D'où l'authentique génie de cette mise en scène qui articule un étourdissant effet de dissonance entre les fulgurantes images de débauche débridée dont elle mitraille le spectateur et le flottement impressionniste de l'ensemble. L'atmosphère éthérée, l'onirisme halluciné contribuent en effet à instaurer progressivement une troublante impression de déréalisation. Au fur et à mesure que les boucles d'images se recoupent, que les reflets ondulants de la lumière sur l'eau instillent la sensation du rêve, tout contact avec le réel se dégrade irrémédiablement. Tant et si bien que les êtres humains en viennent à se dissoudre dans l'image, pris au piège dans cette logique de mise en scène de soi à laquelle incite la culture de la vidéo amateur. «
Just pretend it's a fucking video game! » L'idée même de morale apparaît impossible à réconcilier avec l'univers dans lequel évoluent ces exégètes de la dérive contemporaine. Mais ce qui paraît encore plus irréconciliable, c'est cette déconnexion fondamentale vis-à-vis du réel et la conception matérialiste du monde à l'origine de celle-ci.

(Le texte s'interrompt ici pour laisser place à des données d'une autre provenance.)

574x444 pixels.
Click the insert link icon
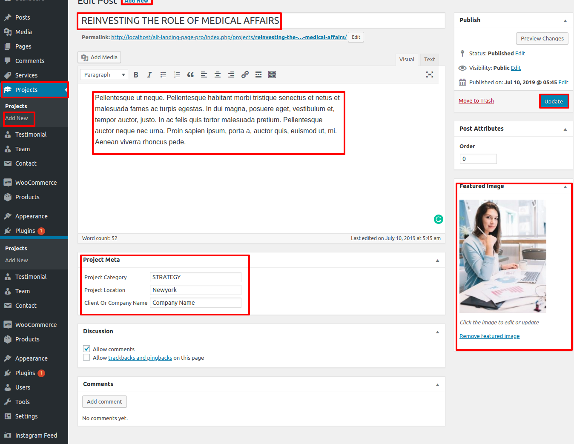[245, 75]
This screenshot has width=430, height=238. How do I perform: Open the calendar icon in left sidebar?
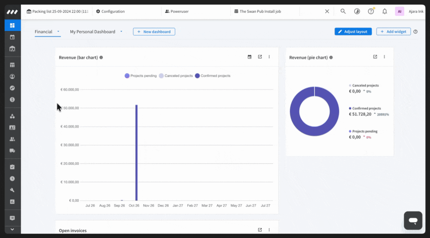click(12, 37)
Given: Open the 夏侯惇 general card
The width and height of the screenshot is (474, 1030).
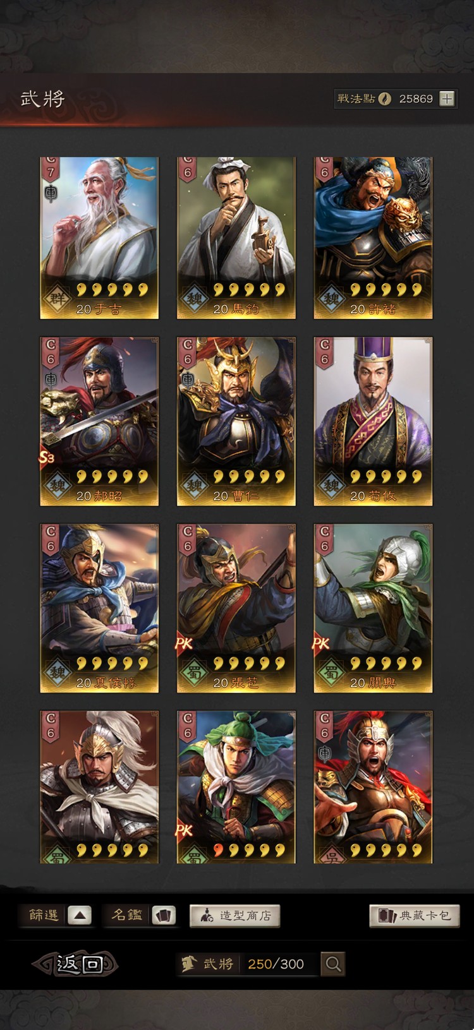Looking at the screenshot, I should (99, 608).
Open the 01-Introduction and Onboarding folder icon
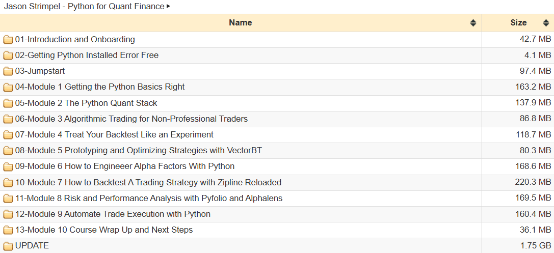Screen dimensions: 554x253 8,40
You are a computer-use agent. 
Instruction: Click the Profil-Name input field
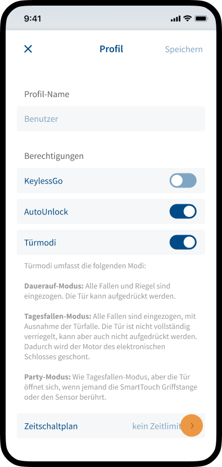[111, 119]
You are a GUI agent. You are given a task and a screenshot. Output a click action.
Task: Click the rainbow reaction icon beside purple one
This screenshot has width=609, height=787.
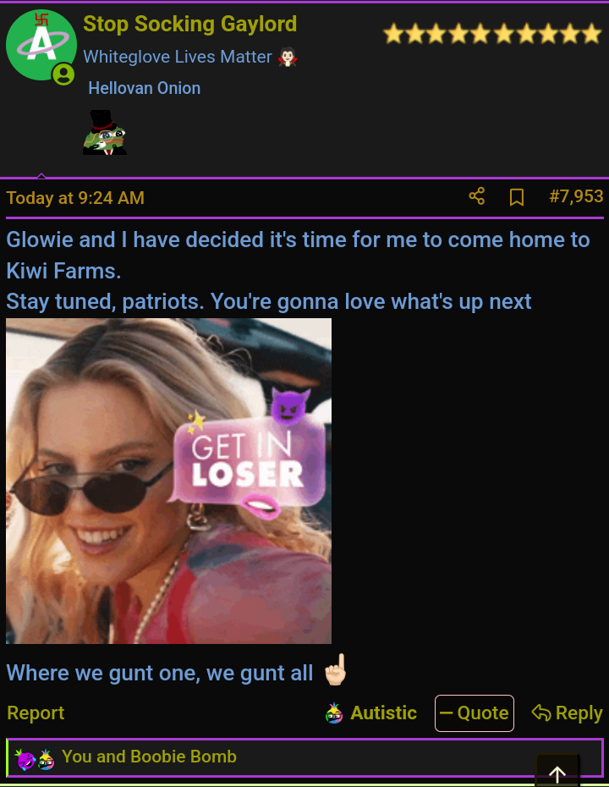[47, 759]
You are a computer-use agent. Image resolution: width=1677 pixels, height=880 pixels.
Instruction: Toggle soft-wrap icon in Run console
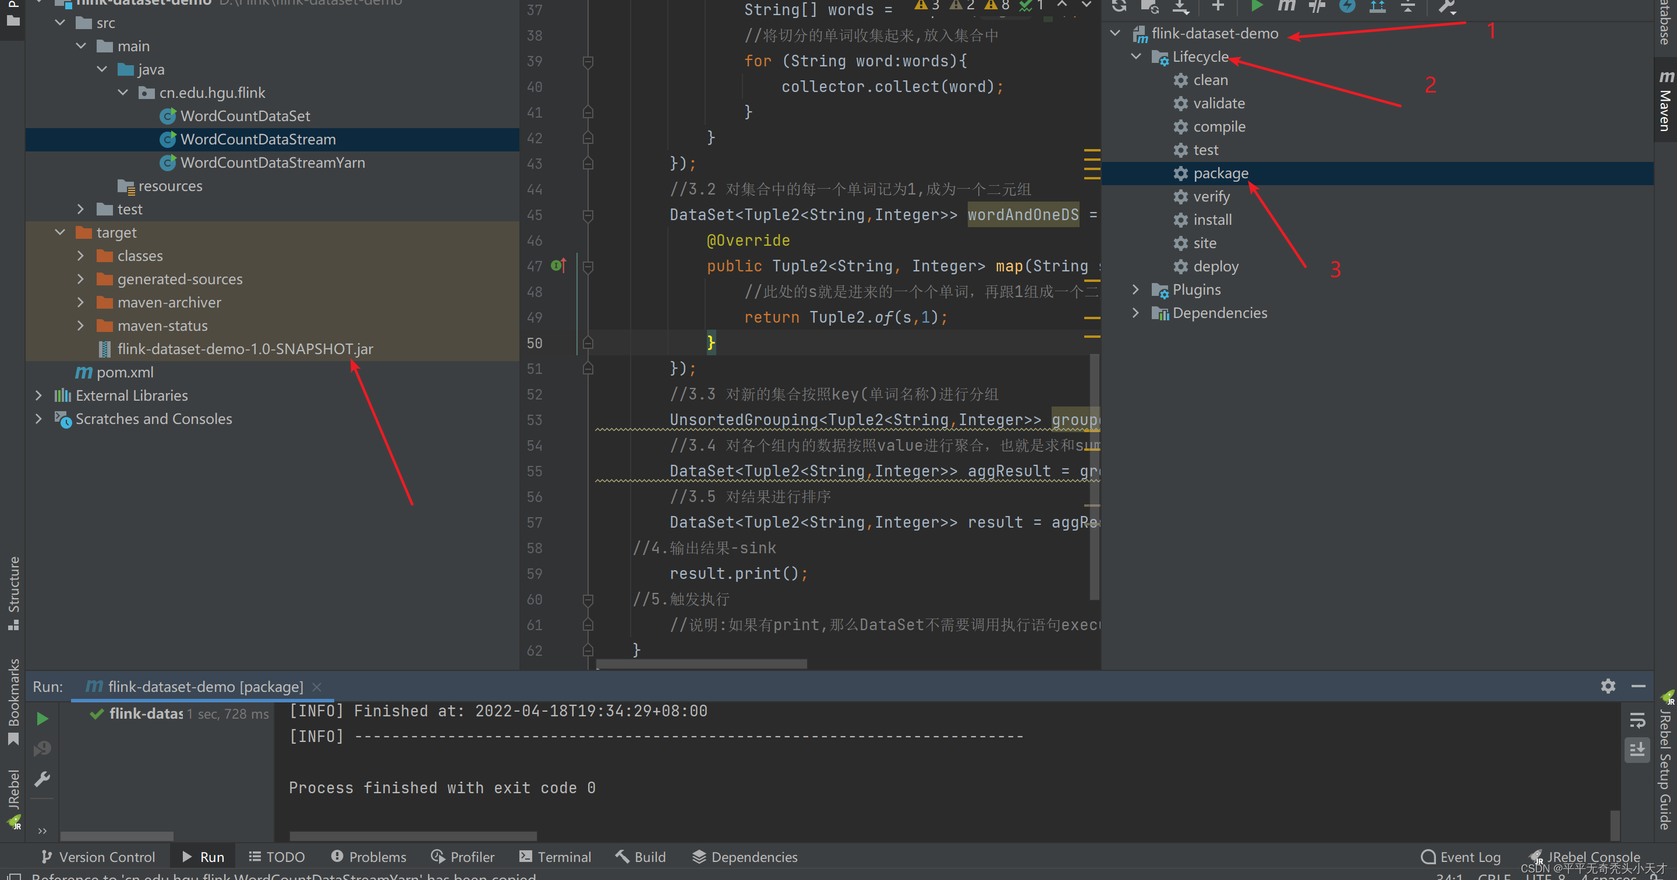click(x=1637, y=720)
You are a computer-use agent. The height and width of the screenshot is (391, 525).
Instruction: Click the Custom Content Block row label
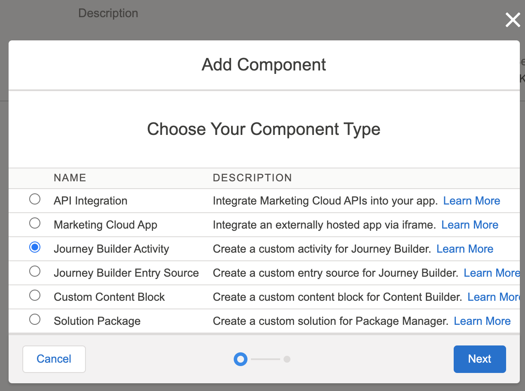109,297
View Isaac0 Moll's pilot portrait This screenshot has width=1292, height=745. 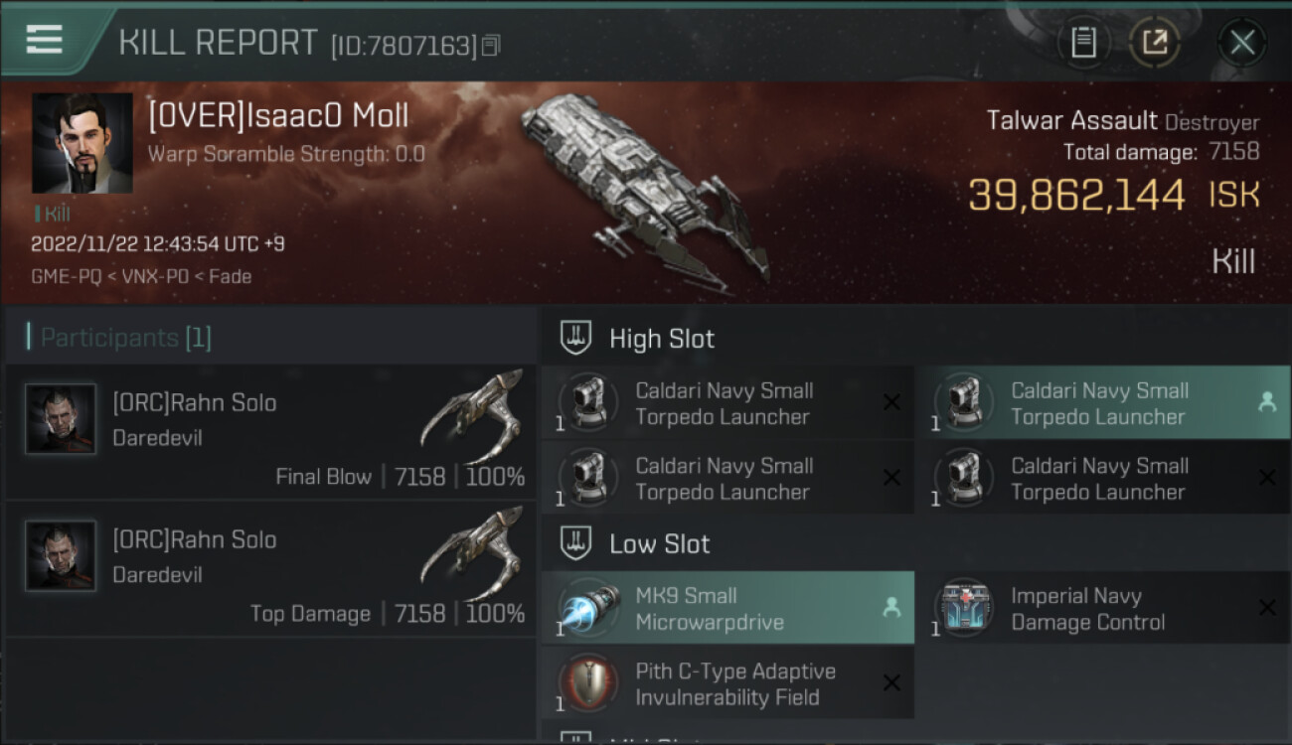pyautogui.click(x=81, y=143)
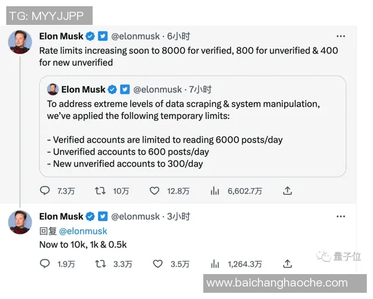Image resolution: width=373 pixels, height=299 pixels.
Task: Retweet the rate limits increasing tweet
Action: [99, 191]

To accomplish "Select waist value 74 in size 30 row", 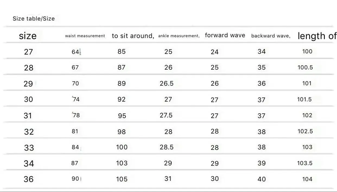I will [76, 99].
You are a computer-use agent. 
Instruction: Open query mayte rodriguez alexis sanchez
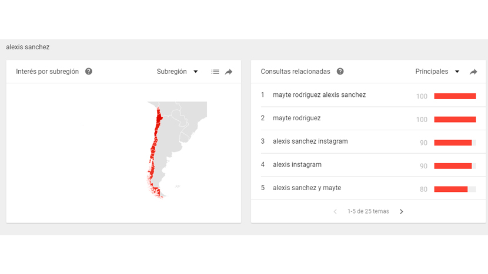click(x=319, y=94)
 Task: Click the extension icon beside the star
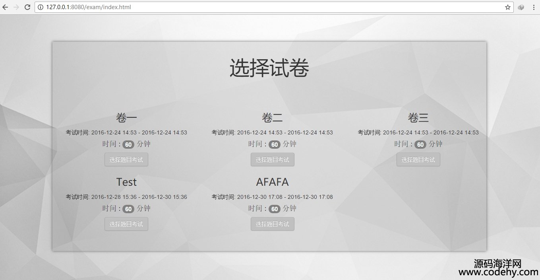coord(521,7)
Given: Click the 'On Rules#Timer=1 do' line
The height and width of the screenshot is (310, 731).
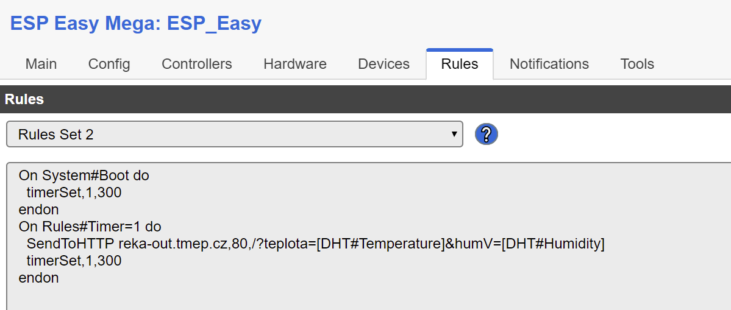Looking at the screenshot, I should (x=90, y=227).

Objet cinématographique complexe, d'une foudroyante force subversive, l'agressif
Spring Breakers s'avère une oeuvre charnière dans le parcours inégal de son auteur, qui a enfin réalisé un film à la hauteur de cette notoriété que lui avait value l'excellent
Gummo. Canalisant plus intelligemment son propre nihilisme, plaçant sa propension à la provocation au service d'un véritable discours, Harmony Korine n'a rien perdu de sa verve fêlée ou de son audace en réalisant un film un brin moins hermétique que
Trash Humpers. Par sa volonté d'épurer au maximum sa trame narrative et de réduire les dialogues à l'état de trace pour créer une expérience cinématographique essentiellement physique, il signe un film à la forme indéniablement radicale. D'où l'incompréhension à laquelle se bute déjà celui-ci, accusé à tort d'être misogyne, d'alimenter la « culture du viol » ou d'être tout simplement complaisant par certains critiques qui, visiblement, n'y ont rien pigé. Peu importe. Avec
Spring Breakers, Korine signe le premier grand film de l'année.